Turkish President Recep Tayyip Erdogan says a no-fly zone should be established over Syria, claiming that such a zone is required to protect part of the country from attacks by Syria’s air force.

“A no-fly zone must be declared and this no fly-zone must be secured,” Erdogan told reporters on Friday on his return from the 69th annual session of the United Nations General Assembly in New York, the Associated Press reported.

The Turkish president stated that he had discussed the issue with US President Barack Obama and Vice President Joe Biden.

Erdogan went on to say that the no-fly zone should be set up on the Syrian side of the Turkish border, where a large number of Syrians have fled the foreign-sponsored militancy as refugees.

He also noted that the country’s parliament will decide in early October whether Ankara should join the US-led coalition against the ISIL terrorists, but he did not specify what steps the government will take.
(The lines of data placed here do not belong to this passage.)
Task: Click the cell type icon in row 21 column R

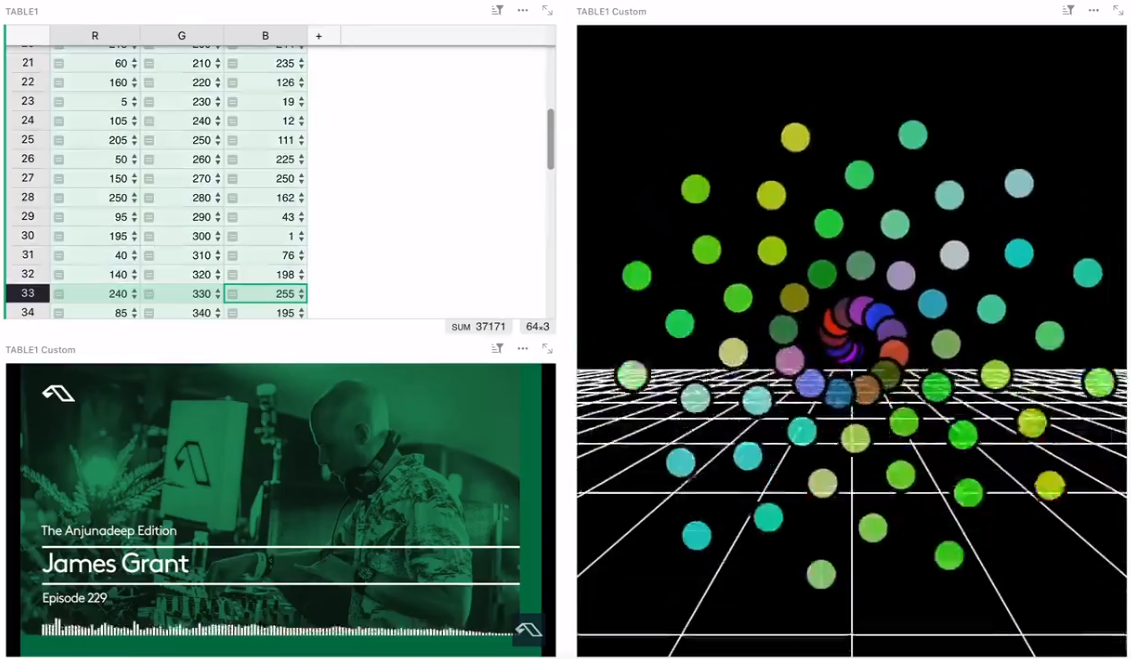Action: (59, 63)
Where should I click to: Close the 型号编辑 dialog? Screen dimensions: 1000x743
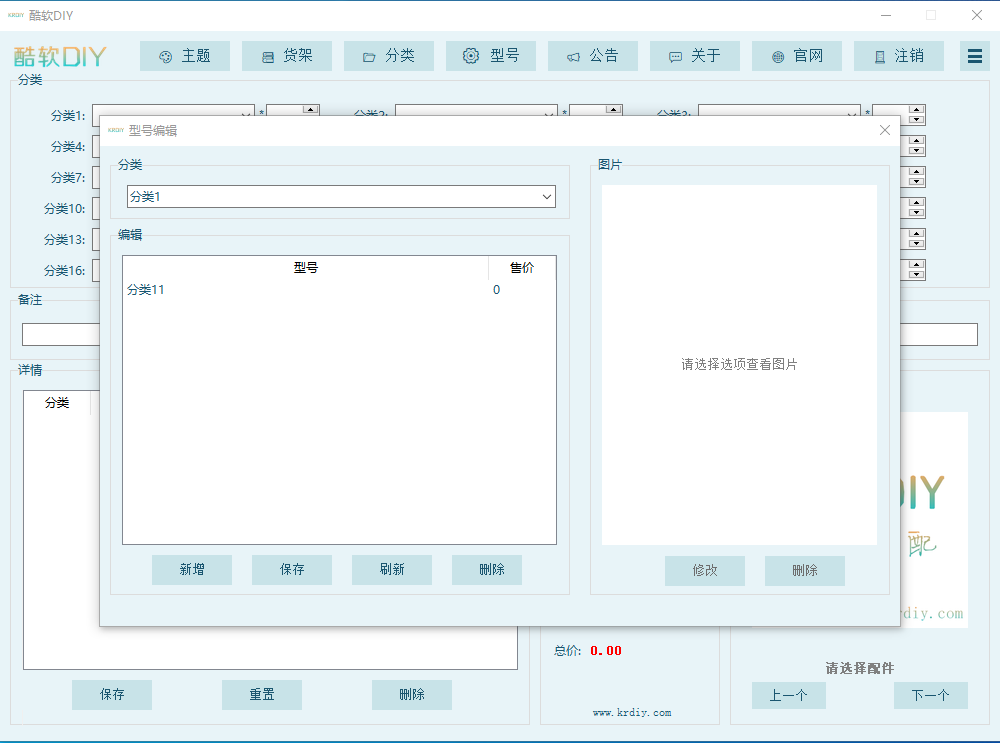click(884, 130)
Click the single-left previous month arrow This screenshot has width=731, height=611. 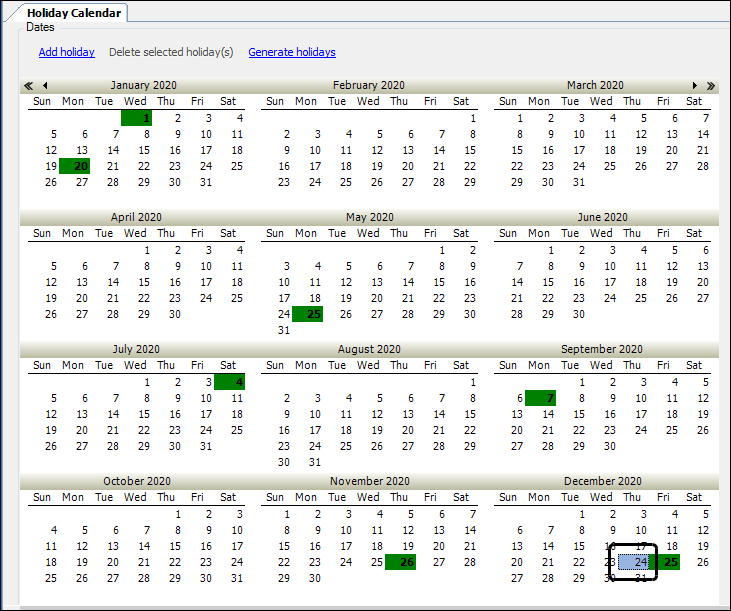point(44,86)
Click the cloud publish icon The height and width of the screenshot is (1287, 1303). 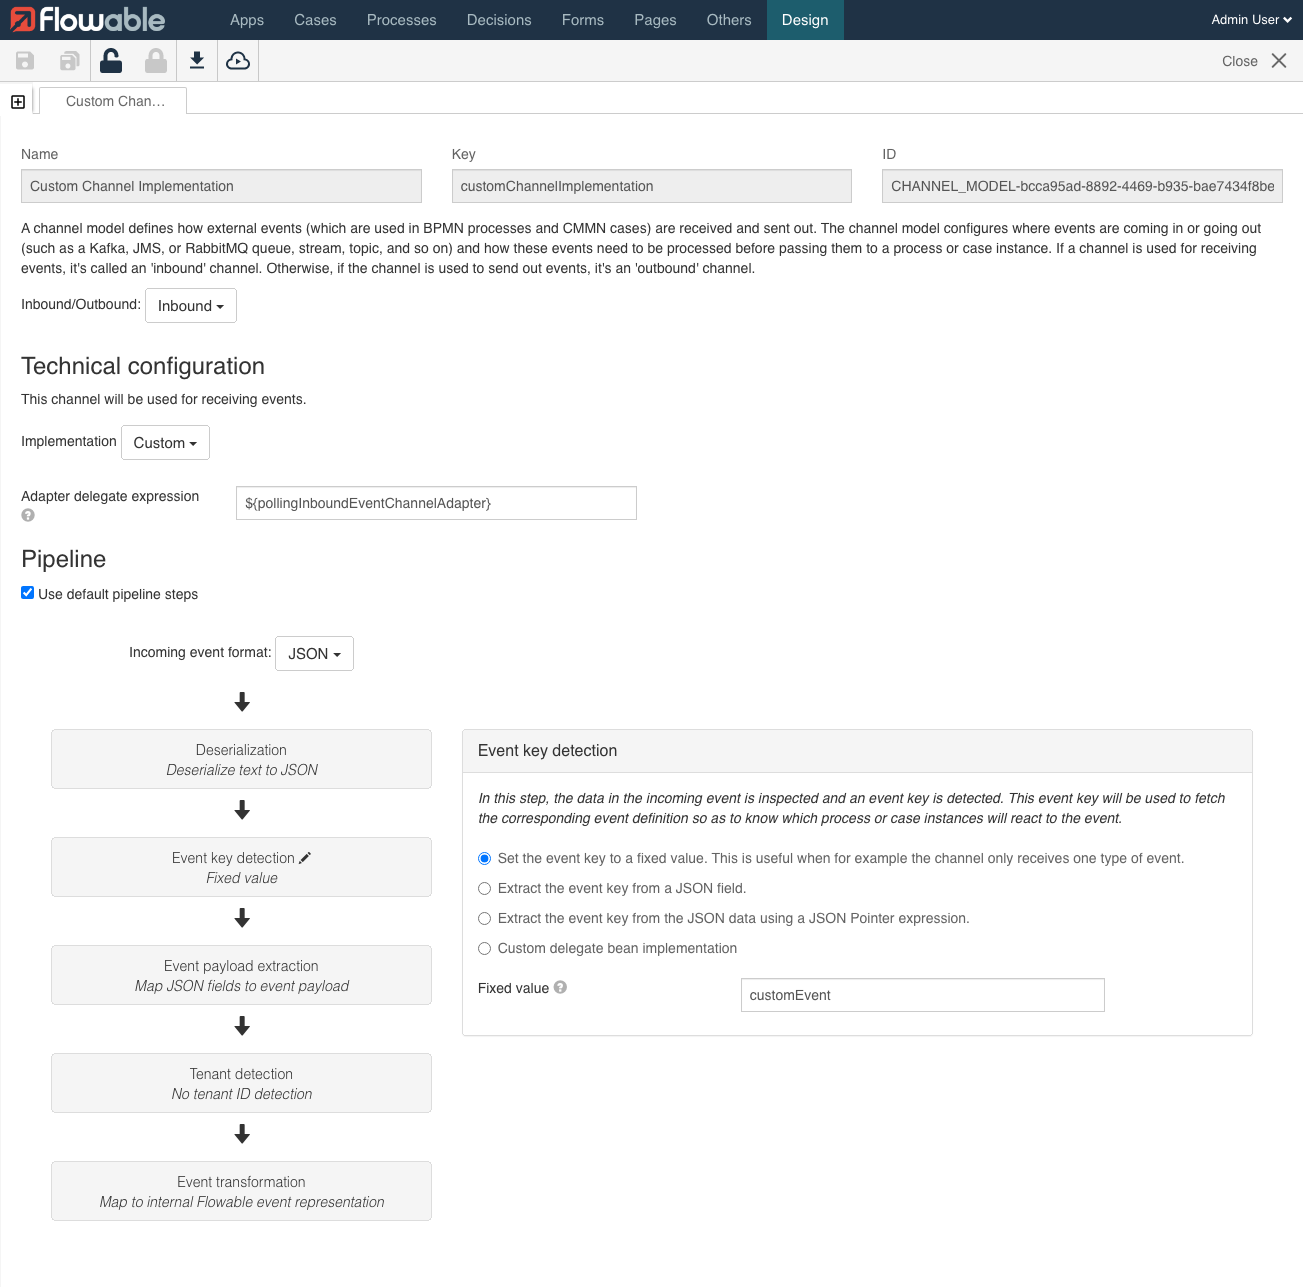click(237, 60)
On September 20, the ISIL terrorists released about 50 Turkish nationals they had taken hostage from the Turkish Consulate in the Iraqi city of Mosul for more than three months. The move prompted the US to push Ankara to join the anti-ISIL campaign.

The US has extended its air operations that started in Iraq last month to Syria, with the support of Bahrain, Jordan, Qatar, Saudi Arabia, and the United Arab Emirates.

The US and its Arab allies began pounding ISIL positions in Syria on Tuesday.

The Turkish government is accused of providing heavy logistical support for the ISIL terrorists. Since the start of the crisis in Syria in 2011, Turkey has reportedly allowed its borders to be used as a conduit for aid, weapons and militants heading to Syria.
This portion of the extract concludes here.